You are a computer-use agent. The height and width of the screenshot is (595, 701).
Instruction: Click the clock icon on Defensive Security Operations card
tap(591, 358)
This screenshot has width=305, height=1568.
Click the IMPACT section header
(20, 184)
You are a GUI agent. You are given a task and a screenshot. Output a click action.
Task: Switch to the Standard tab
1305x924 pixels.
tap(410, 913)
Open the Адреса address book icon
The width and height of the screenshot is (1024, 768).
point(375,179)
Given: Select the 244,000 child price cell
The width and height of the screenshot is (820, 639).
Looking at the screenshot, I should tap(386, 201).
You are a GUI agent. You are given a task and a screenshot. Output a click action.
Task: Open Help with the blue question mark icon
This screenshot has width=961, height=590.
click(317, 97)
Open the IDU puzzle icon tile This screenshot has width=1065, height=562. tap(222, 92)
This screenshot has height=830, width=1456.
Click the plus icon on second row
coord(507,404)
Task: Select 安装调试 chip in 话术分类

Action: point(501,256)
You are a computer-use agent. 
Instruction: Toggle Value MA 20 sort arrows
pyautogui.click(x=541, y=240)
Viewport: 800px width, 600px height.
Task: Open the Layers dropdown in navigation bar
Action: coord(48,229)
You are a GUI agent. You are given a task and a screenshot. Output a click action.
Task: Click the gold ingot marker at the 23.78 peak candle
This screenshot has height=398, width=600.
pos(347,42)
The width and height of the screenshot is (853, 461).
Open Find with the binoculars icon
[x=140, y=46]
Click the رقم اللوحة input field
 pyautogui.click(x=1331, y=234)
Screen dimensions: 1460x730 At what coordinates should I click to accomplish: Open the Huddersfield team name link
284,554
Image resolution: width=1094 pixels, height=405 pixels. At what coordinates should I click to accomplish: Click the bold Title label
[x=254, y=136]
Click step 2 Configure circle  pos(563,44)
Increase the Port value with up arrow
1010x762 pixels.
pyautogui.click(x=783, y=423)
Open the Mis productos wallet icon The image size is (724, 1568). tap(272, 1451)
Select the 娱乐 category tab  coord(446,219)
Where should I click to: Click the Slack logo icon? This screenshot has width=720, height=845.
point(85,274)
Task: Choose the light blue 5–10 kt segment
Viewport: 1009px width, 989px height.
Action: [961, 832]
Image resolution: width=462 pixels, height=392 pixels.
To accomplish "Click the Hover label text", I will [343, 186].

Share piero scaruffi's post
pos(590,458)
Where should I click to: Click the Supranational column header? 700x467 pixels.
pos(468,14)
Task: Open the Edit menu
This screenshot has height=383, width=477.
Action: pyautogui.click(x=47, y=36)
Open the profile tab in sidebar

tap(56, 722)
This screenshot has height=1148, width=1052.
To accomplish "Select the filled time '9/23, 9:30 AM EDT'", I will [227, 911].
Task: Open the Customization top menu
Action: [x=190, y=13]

▶ WHAT THE EXERCISE ASKS:
Which lines of the data contain "blue"? Copy them all.

▶ ANSWER TO THIS TASK:
Task: Open Help with the blue question mark icon
Task: Choose the light blue 5–10 kt segment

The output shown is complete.